816318 said:Joan is riding her bicycle along a track at 15 miles per hour. Anthony, who is ahead of Joan on the same track, is riding his bicycle at 12 miles per hour. If it will take Joan 5 hours to catch Anthony at their current speeds, how many mile ahead of Joan on the track is Anthony?
How would you solve it using the d=rt formula?
816318 said:Joan is riding her bicycle along a track at 15 miles per hour. Anthony, who is ahead of Joan on the same track, is riding his bicycle at 12 miles per hour. If it will take Joan 5 hours to catch Anthony at their current speeds, how many mile ahead of Joan on the track is Anthony?
How would you solve it using the d=rt formula?
MarkFL said:We can simplify this problem a bit if we orient our coordinate axis such that Anthony is at the origin and Joan is some distance away approaching the origin at 3 mph. Can you proceed?
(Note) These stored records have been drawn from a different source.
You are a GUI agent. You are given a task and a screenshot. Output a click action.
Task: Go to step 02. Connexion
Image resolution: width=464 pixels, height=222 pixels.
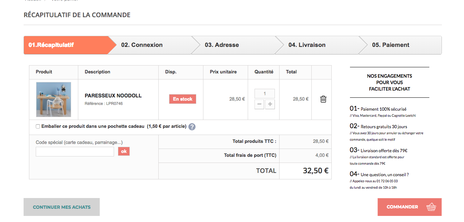tap(142, 45)
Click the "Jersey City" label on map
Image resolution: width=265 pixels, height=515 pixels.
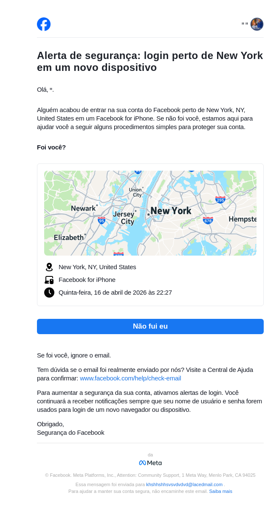coord(124,218)
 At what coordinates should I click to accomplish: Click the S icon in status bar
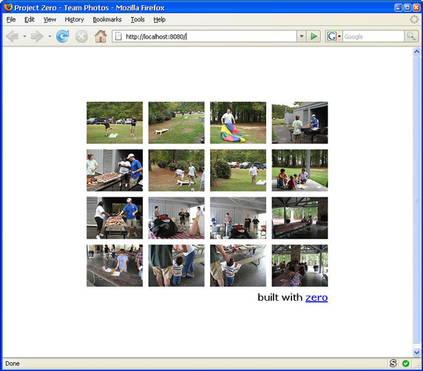(393, 364)
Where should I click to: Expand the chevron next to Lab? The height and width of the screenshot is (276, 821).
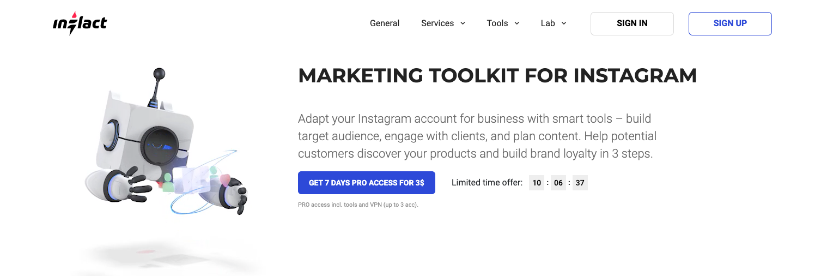pyautogui.click(x=564, y=23)
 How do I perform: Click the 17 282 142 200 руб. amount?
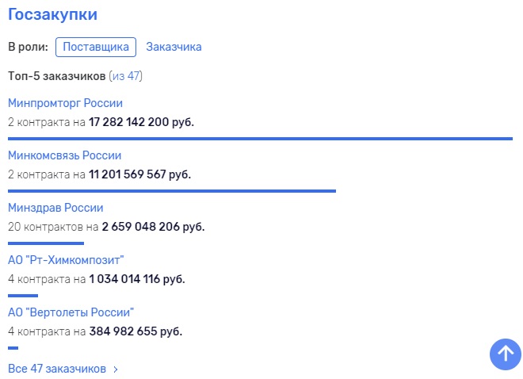coord(141,122)
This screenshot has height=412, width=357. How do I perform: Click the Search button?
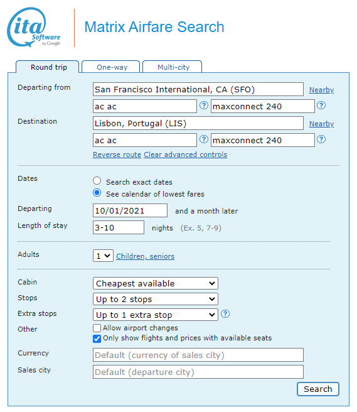click(318, 389)
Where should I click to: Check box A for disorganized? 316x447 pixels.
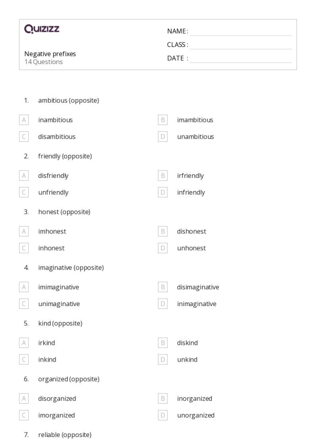pyautogui.click(x=23, y=398)
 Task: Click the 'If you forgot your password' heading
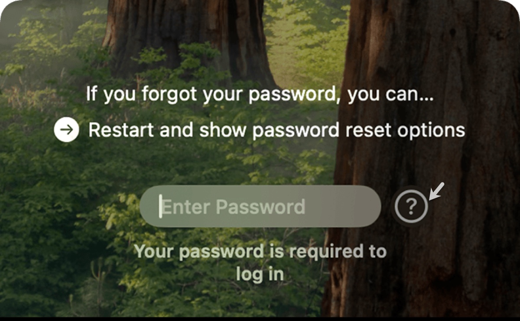(x=260, y=94)
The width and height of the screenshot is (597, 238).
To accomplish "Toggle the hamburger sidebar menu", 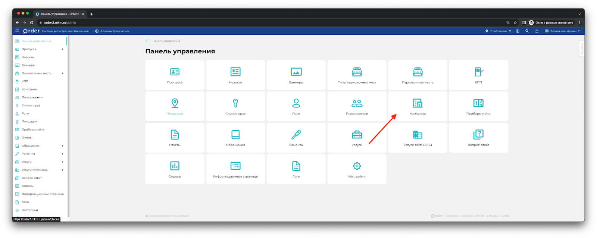I will pos(17,31).
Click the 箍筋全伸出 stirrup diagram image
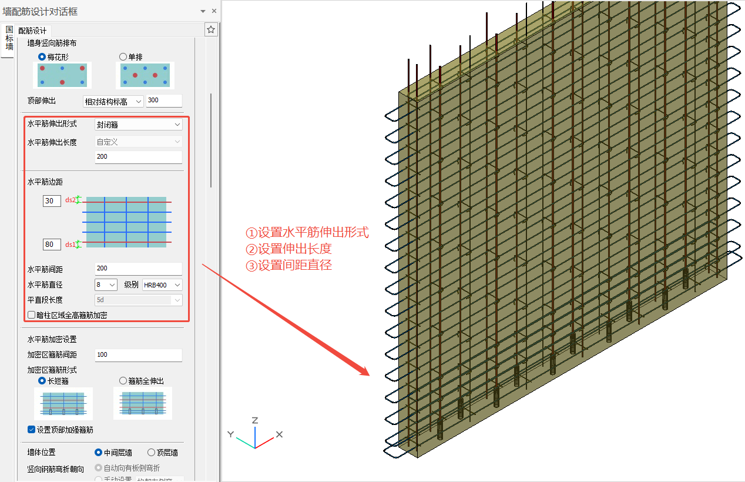Screen dimensions: 745x482 click(142, 403)
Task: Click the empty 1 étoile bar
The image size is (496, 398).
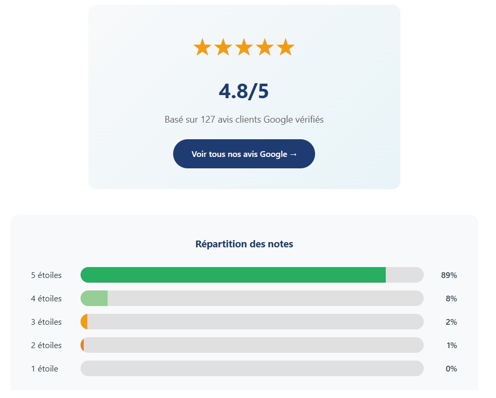Action: (x=252, y=368)
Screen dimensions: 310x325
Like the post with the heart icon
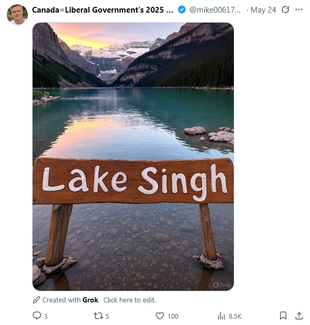[x=160, y=316]
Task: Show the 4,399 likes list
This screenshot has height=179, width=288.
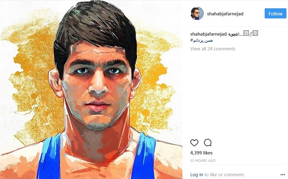Action: click(201, 153)
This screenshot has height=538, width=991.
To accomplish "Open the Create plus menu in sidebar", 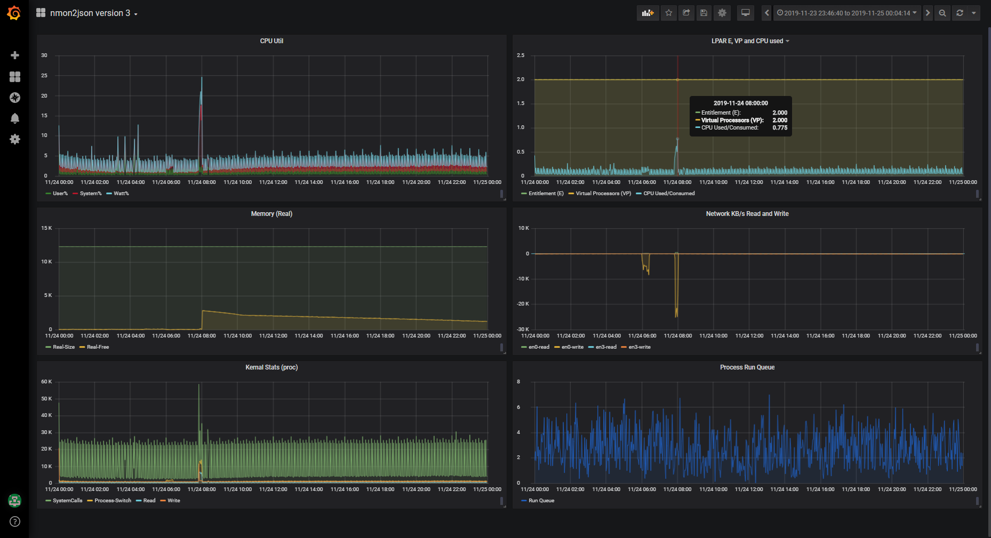I will (x=15, y=55).
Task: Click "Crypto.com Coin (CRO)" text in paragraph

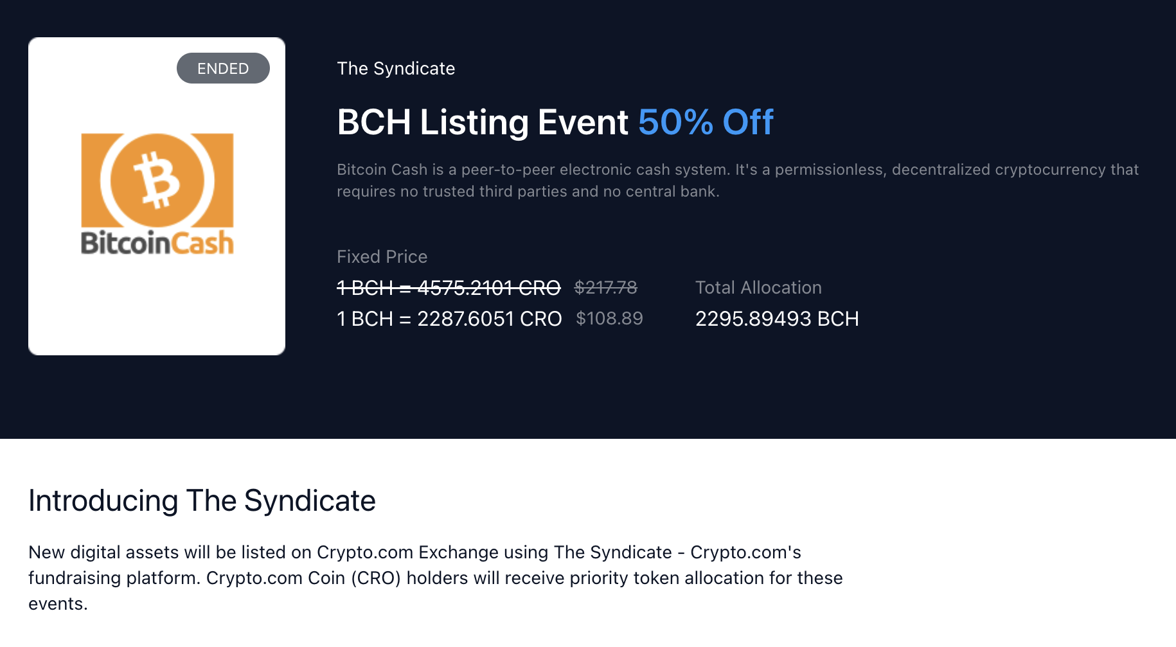Action: pos(303,578)
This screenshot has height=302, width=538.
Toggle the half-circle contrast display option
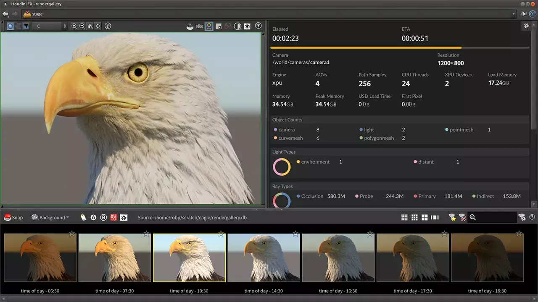237,26
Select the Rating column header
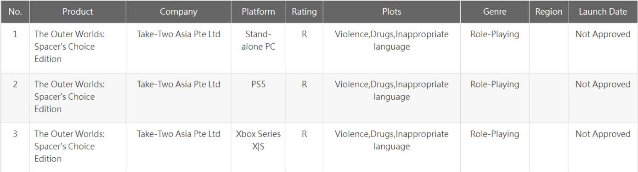The height and width of the screenshot is (172, 638). 304,12
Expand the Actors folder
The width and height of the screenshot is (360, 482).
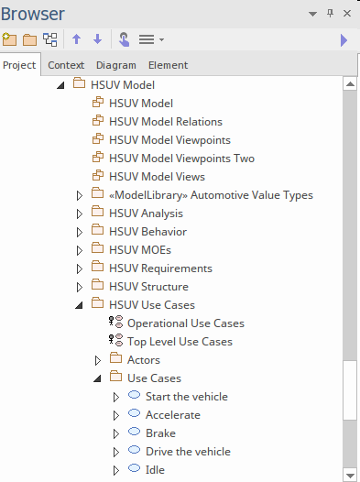98,360
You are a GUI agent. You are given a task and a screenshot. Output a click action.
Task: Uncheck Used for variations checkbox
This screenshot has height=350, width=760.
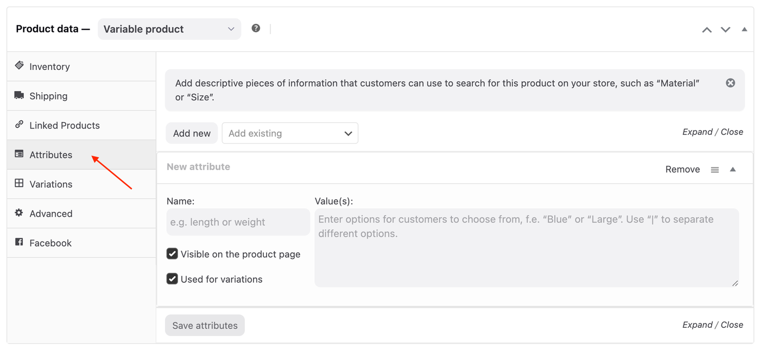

distance traveled= rate of travel times time traveled.Joppy said:Hi 816318, could you expand on what you intend the d = rt formula to mean? Maybe i should know from experience.. I'm thinking distance equals something by time.. Ha :p. I'll feel silly when i realize, but we have to know for sure!
The formula for solving distance, rate, and time problems is distance = rate x time. This means that to find the distance traveled, you multiply the rate (speed) by the time it took to travel that distance.
The units used for distance, rate, and time should be consistent. For example, if the distance is measured in miles, then the rate should be in miles per hour and the time should be in hours. It is also important to convert units if necessary to ensure consistency.
To solve for rate (speed), you can use the formula rate = distance / time. This means that to find the rate, you divide the distance traveled by the time it took to travel that distance.
If the units are different in a distance, rate, and time problem, you should first convert them to be consistent. For example, if the distance is in kilometers and the rate is in meters per second, you should convert the distance to meters or the rate to kilometers per second to ensure consistency.
To solve for the missing variable in a distance, rate, and time problem, you can use the formula that involves all three variables. For example, if you know the distance and rate, you can solve for time using the formula time = distance / rate. If you know the distance and time, you can solve for rate using the formula rate = distance / time. And if you know the rate and time, you can solve for distance using the formula distance = rate x time.